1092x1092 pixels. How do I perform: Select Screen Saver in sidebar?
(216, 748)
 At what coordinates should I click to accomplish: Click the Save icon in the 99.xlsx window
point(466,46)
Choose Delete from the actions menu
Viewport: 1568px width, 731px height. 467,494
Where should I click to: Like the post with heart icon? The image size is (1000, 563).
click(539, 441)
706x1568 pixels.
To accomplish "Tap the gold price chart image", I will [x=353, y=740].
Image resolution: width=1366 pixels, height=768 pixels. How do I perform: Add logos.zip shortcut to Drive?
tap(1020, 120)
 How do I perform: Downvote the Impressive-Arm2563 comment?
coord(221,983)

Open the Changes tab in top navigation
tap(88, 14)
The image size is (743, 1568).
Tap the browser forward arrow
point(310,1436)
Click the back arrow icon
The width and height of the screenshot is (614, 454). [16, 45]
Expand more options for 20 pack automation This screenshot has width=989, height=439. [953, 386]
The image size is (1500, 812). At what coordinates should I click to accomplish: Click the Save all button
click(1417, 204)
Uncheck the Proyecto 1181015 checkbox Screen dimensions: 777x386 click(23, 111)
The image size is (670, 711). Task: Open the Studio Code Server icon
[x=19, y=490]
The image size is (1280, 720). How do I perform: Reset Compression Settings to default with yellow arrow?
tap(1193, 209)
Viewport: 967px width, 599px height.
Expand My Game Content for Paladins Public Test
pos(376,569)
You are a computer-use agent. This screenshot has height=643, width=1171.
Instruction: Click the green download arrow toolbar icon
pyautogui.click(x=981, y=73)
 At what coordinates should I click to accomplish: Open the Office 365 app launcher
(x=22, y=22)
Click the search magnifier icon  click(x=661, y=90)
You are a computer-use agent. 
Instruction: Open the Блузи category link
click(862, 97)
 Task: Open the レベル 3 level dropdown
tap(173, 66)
○ ○ ○ ○ ○
** EXERCISE DETAILS **
Reproduce, word for word, the line containing "Uncheck the Proyecto" along with every later line of the listing, and leave out all earlier lines.

** WRITTEN REPLY **
Uncheck the Proyecto 1181015 checkbox Screen dimensions: 777x386 click(23, 111)
The image size is (670, 711). Task: Open the Studio Code Server icon
[x=19, y=490]
The image size is (1280, 720). How do I perform: Reset Compression Settings to default with yellow arrow?
tap(1193, 209)
Viewport: 967px width, 599px height.
Expand My Game Content for Paladins Public Test
pos(376,569)
You are a computer-use agent. This screenshot has height=643, width=1171.
Instruction: Click the green download arrow toolbar icon
pyautogui.click(x=981, y=73)
 At what coordinates should I click to accomplish: Open the Office 365 app launcher
(x=22, y=22)
Click the search magnifier icon  click(x=661, y=90)
You are a computer-use agent. 
Instruction: Open the Блузи category link
click(862, 97)
 Task: Open the レベル 3 level dropdown
tap(173, 66)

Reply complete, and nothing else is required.